In 2011, two Birdfields were created close to a core breeding area of Montagu’s Harriers. These Birdfields were monitored in 2012-2013. During the same period, high-resolution tracking data of individual male Montagu’s Harriers was collected using UvA-BiTS GPS-loggers. With the help of volunteers vole abundance was monitored in set-aside and alfalfa strips, and small mammals killed during the mowing events were identified (Figure 3). This involved counting vole burrows in 6184 1m²-plots and walking 93.9 km behind the mowing machine! As expected, vole abundance was much higher in set-aside than in alfalfa, and nearly 90% of all observed small mammals were Common Voles. Detailed tracking data from four male Montagu’s Harriers in each season showed that birds used the Birdfields intensively during and after mowing events, in which the birds strongly preferred mown over unmown habitat (Figure 4).

Our results show that Birdfields form an efficient AES for Montagu’s Harriers as this novel measure not only enhances prey abundance but also prey accessibility. In addition, it is a more economic AES. Furthermore, many other species seem to profit from Birdfields in particular breeding Skylarks, breeding and wintering vole-eaters and wintering farmland birds.

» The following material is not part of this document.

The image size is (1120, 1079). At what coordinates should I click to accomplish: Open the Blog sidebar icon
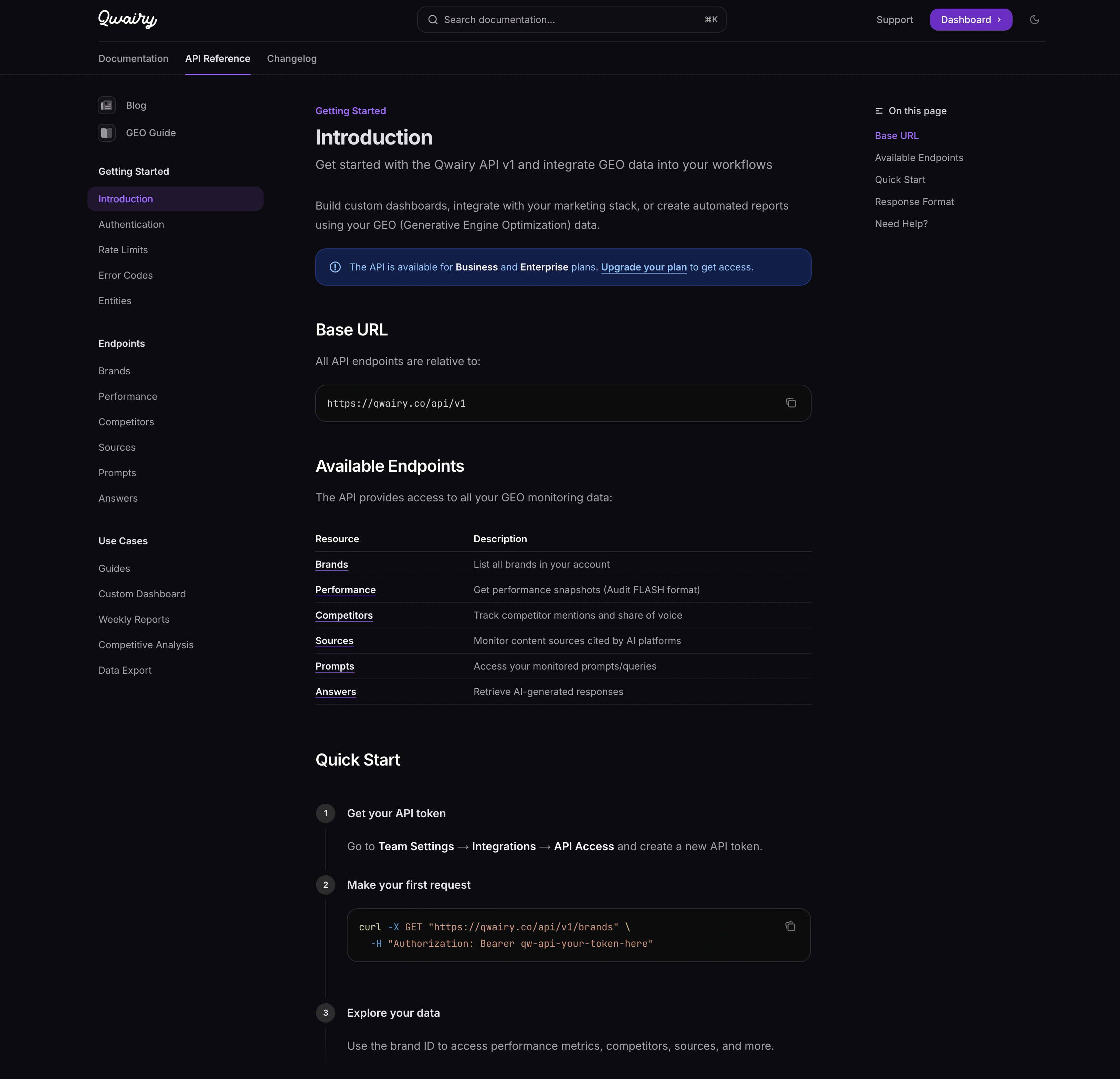[107, 105]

Consequently, the measure ‘Birdfields’ has now been officially implemented as a greening measure in the new Common Agricultural Policy (CAP) in Pillar 1 and Pillar 2 in The Netherlands. Meanwhile, the Ministry of Economic Affairs has started a country-wide pilot, executed by BirdLife Netherlands, Louis Bolk Instituut and the Dutch Montagu’s Harrier Foundation, to evaluate scientifically the general value of Birdfields for soil, insects, and farmland birds and already 230 ha of Birdfields have been implemented throughout the Netherlands. More than 300 ha will follow in 2016.

References and further reading

Klaassen, R. H. G., A. E. Schlaich, M. Franken, W. Bouten & B. J. Koks. 2014. GPS-loggers onthullen gedrag Grauwe kiekendieven in Oost-Groningse akkerland. De Levende Natuur 115:61-66.

Koks, B. J., C. Trierweiler, E. G. Visser, C. Dijkstra & J. Komdeur. 2007. Do voles make agricultural habitat attractive to Montagu’s Harrier Circus pygargus? Ibis 149:575-586.

Trierweiler, C. 2010. Travels to feed and food to breed. The annual cycle of a migratory raptor, Montagu´s harrier, in a modern world. PhD, University of Groningen, Groningen.